The Executive Board of the International Monetary Fund (IMF) has approved the disbursement of US$22.1 million to Liberia following completion of the 2022 Article IV Consultation and the fourth review under the Extended Credit Facility (ECF) with Liberia.
The four-year arrangement, with total access of SDR 155 million (60 percent of quota or about US$214.30 million) was approved by the IMF Executive Board on December 11, 2019. The IMF decision which was reached on August 24, 2022 allows for an immediate disbursement of SDR 17 million (about US$ 22.1 million), bringing total disbursements under the arrangement to SDR 85 million (about US$ 110.7 million).
In completing the fourth review, the Executive Board granted a waiver of nonobservance of the end-June 2021 quantitative performance criterion on net international reserves, based on corrective action taken by the authorities.
According to the IMF, in a statement released from Washington on August 24, 2022, Liberia experienced a strong economic recovery in 2021, and that growth is expected to soften to 3.7 percent in 2022, largely due to heightened global uncertainties and commodity price shocks, which are pushing inflation into the double-digits.
“Liberia’s COVID-19 vaccination program has accelerated in recent months, but pandemic-related risks, including a potential outbreak of new variants, remain. The upcoming political cycle with presidential and parliamentary elections, scheduled for September 2023, is another source of uncertainty.
“The Liberian authorities continue to implement sound macroeconomic policies, despite delays with the broad-based reform agenda. The authorities managed to keep the program broadly on track by preserving macroeconomic stability, ensuring a comfortable international reserve position, and maintaining debt sustainability.
“The supplementary budget for 2022 aims primarily to mitigate pressures on food prices and stabilize the state-owned electricity company.
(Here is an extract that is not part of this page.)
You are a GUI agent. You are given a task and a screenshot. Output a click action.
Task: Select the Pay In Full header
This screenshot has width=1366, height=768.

To limit the temporary widening of the fiscal deficit, the authorities have streamlined non-priority spending, while largely preserving the significant increase of public investment relative to previous years, made possible by partial use of the IMF’s 2021 SDR allocation to Liberia.
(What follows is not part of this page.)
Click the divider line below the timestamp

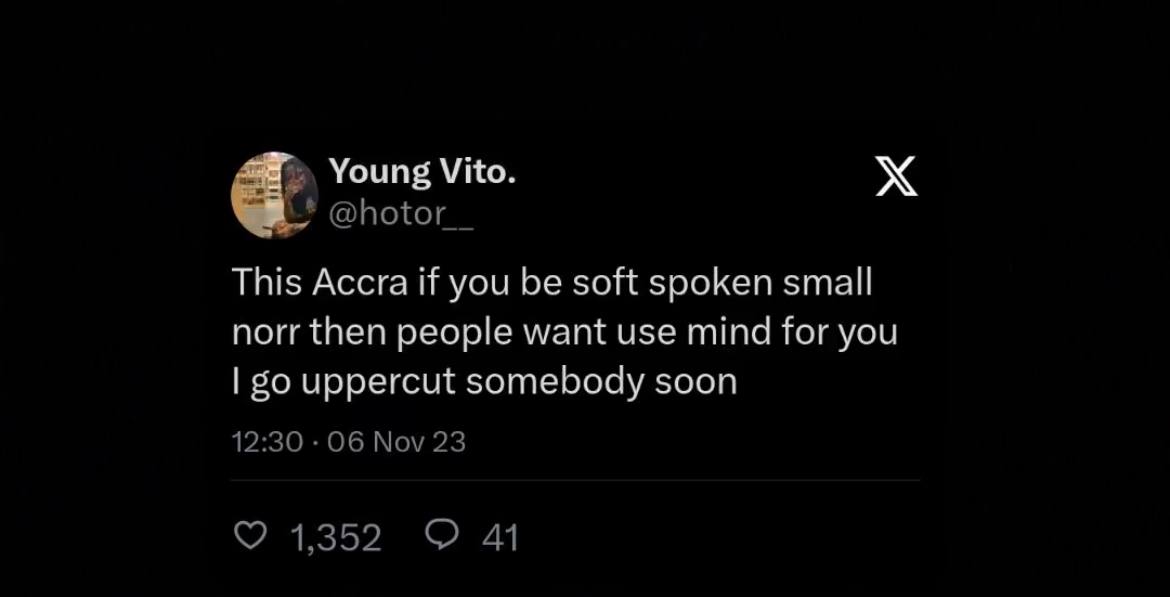tap(575, 481)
“The authorities should press ahead with fiscal structural reforms to make public services and public enterprises more efficient and to secure more permanent space for adequate public investment while preserving debt sustainability. Progress with mobilizing domestic revenues should be built upon, including by streamlining tax exemptions. Efforts to address capacity constraints that hamper selection, preparation, and execution of public investment projects need renewed impetus.
“Macroeconomic stability is set to strengthen further with the planned modernization of Liberia’s monetary policy framework and the ongoing currency changeover, provided operational risks are appropriately mitigated.
“Stepping up the fight against corruption remains a top priority. The recent adoption of the amended Liberia Anti-Corruption Commission (LACC) Act, the new Whistleblower and Witness Protection Act, and the revised Code of Conduct, is good progress. Swift implementation is now key.
“The authorities are strengthening the growth leg of their reform program. In addition to pro-growth fiscal reforms and the fight against corruption, it will be important to fully see-through plans to improve the business climate and enable greater access to credit, including by facilitating the resolution of non-performing loans. Improving educational attainment, adapting to climate change, and addressing gender disparities are also critical,” IMF Deputy Managing Director and Acting Chair of the Executive Board, Mr. Bo Li, remarked.